SUPPLIED MATERIAL START

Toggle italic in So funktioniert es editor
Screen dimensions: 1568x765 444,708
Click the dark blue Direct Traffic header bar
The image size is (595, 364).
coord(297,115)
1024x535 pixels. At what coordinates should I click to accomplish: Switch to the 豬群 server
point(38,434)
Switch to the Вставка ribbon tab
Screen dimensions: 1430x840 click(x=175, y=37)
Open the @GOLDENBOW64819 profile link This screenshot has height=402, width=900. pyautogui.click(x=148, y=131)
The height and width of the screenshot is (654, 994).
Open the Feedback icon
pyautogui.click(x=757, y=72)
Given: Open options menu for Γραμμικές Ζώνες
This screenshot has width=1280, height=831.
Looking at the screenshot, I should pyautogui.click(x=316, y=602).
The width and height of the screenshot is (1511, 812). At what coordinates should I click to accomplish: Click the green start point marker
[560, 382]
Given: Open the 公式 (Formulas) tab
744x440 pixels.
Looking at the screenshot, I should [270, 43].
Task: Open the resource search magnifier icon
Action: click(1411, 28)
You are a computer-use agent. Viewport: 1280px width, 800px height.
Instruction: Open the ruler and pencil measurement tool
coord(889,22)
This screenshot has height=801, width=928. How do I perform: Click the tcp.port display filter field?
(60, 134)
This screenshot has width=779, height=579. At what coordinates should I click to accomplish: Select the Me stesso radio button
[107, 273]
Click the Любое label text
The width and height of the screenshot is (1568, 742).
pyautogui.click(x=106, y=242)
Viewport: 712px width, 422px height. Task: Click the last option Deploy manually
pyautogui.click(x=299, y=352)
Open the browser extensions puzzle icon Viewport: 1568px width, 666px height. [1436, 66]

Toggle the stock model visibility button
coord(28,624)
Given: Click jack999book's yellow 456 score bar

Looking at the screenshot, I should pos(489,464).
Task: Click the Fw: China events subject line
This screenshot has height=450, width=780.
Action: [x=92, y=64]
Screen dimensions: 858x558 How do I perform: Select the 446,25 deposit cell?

SUPPLIED MATERIAL END

**YOUR GOAL**
From the top of the listing above, restate each line word for word up to and including the line with "Given: Open options menu for Γραμμικές Ζώνες"; add nothing else.

**TASK OUTPUT**
Toggle italic in So funktioniert es editor
Screen dimensions: 1568x765 444,708
Click the dark blue Direct Traffic header bar
The image size is (595, 364).
coord(297,115)
1024x535 pixels. At what coordinates should I click to accomplish: Switch to the 豬群 server
point(38,434)
Switch to the Вставка ribbon tab
Screen dimensions: 1430x840 click(x=175, y=37)
Open the @GOLDENBOW64819 profile link This screenshot has height=402, width=900. pyautogui.click(x=148, y=131)
The height and width of the screenshot is (654, 994).
Open the Feedback icon
pyautogui.click(x=757, y=72)
Given: Open options menu for Γραμμικές Ζώνες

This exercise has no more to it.